• lanthimos estetiğinin yoğun biçimde hissedildiği babis makridis filmi. bu etkilenmelerin olmaması pek mümkün değil zira, lanthimos her filminde üstüne koyan ve özgün bir film dili yaratmış bir yönetmen.

    film, tek karakter üzerine inşa edilmiş klasik anlatı yapısına sahip. avukat olan karakterin standart yaşamı gösteriliyor, ardından eşinin hastaneden çıkıp eve dönmesi ile kriz başlıyor ve climax surata biber gazı sıkmayla yaydan çıkıp, avukatın babası ve eşini öldürüp öldürmediğinin muğlak bırakıldığı son ile sonuca varıyor; film bitiyor.

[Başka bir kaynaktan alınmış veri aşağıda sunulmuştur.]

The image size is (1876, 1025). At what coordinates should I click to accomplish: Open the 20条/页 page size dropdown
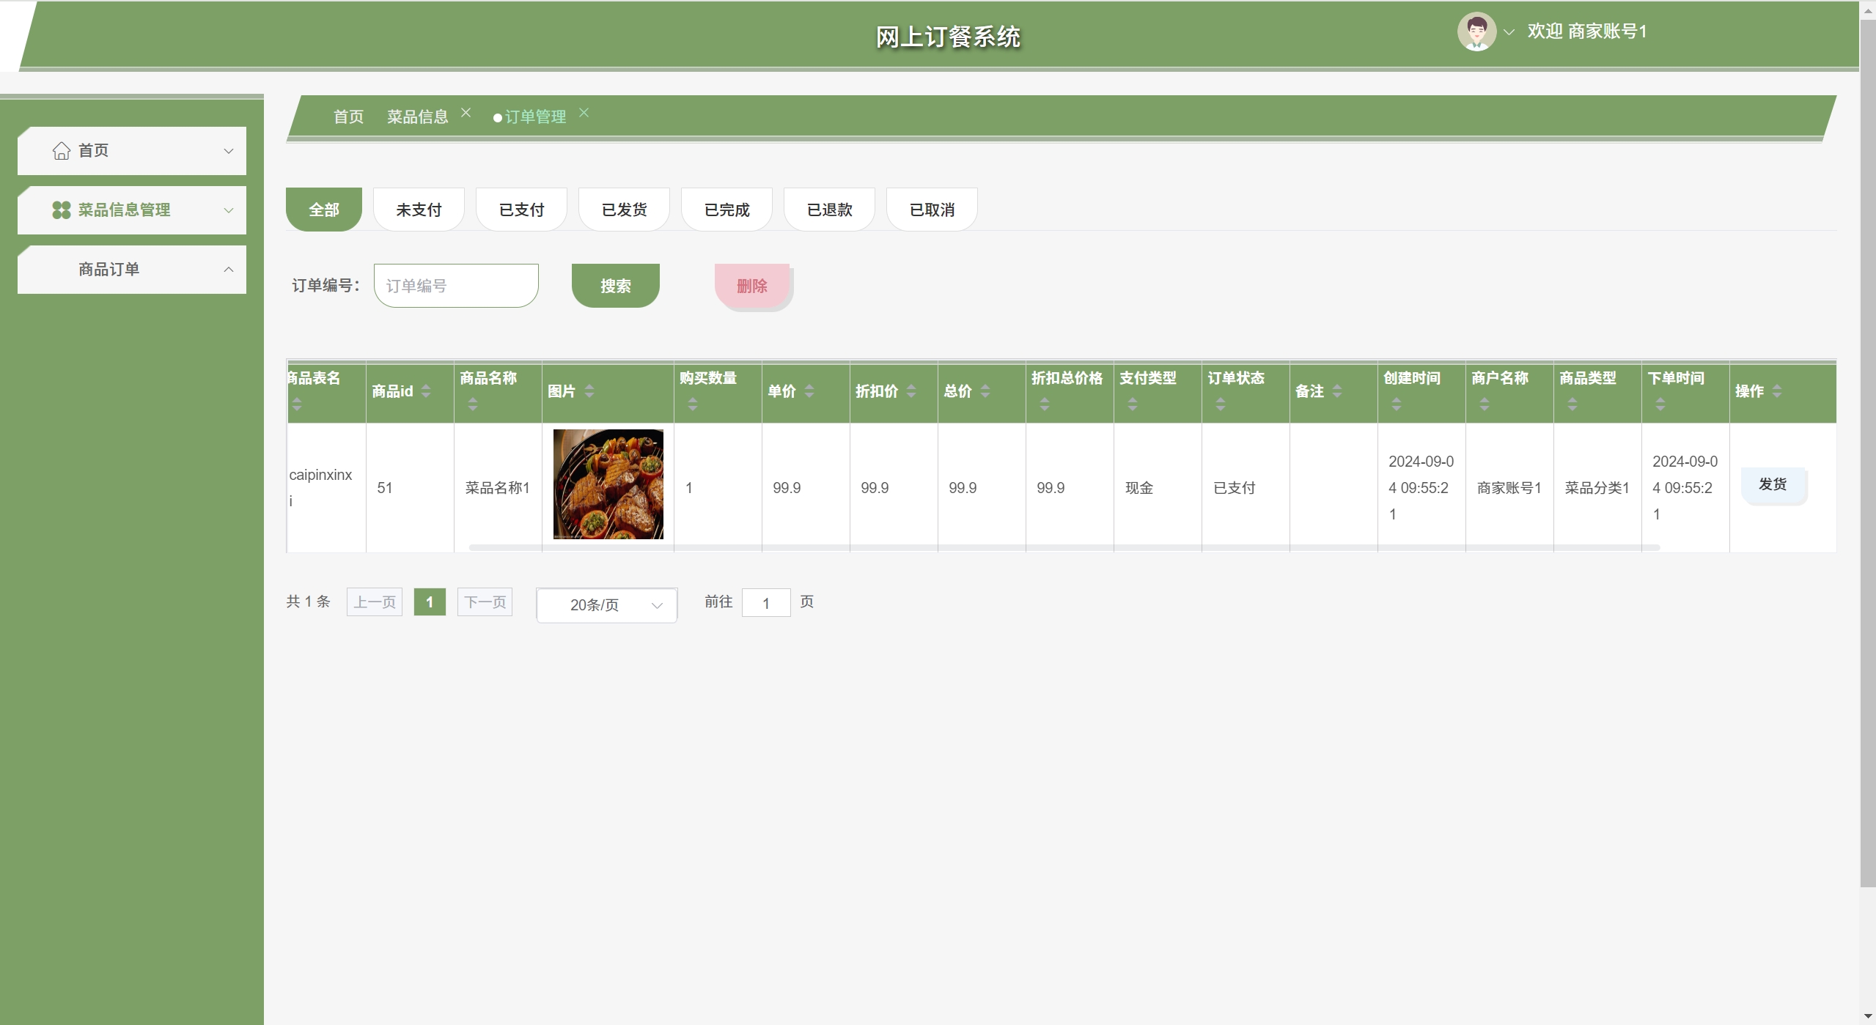(x=606, y=605)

    pity, işlerin tersine döndüğü üçlü anlatı yapısının ikinci aşamasını, eşin iyileşmesi olarak imleyerek şu soğuk mizahın hakkını veriyor. gerçekten bu kısımlarda epey gülüyoruz. fakat karakterler bu anlatı yapısının içinde sıkışıp kaldıkları için film bir yerden sonra çekilmez bir hal alıyor. evet kek muhabbeti başta komikti, fakat çok uzayınca cılkı çıktı. evet, kurutmacı muhabbeti başta komikti, fakat çok uzayınca cılkı çıktı. ve evet, avukatın karısına meme kanseri ile ilgili randevu almasını söylemesi onun karakteri için uygun bir davranış olabilir, fakat bu romantik bir anda gerçekleşirse mizah içinde bulunduğu o ince sınırı aşar ve espri etki gücünü kaybetmeye başlar. işte pity'nin sıkıntısı üçlü anlatı yapısı içinde sıkışıp kalması ve bir yerden sonra filmin predictable olup sıkıcılaşması. filmin sonu da olabilecek en bayağı sondu.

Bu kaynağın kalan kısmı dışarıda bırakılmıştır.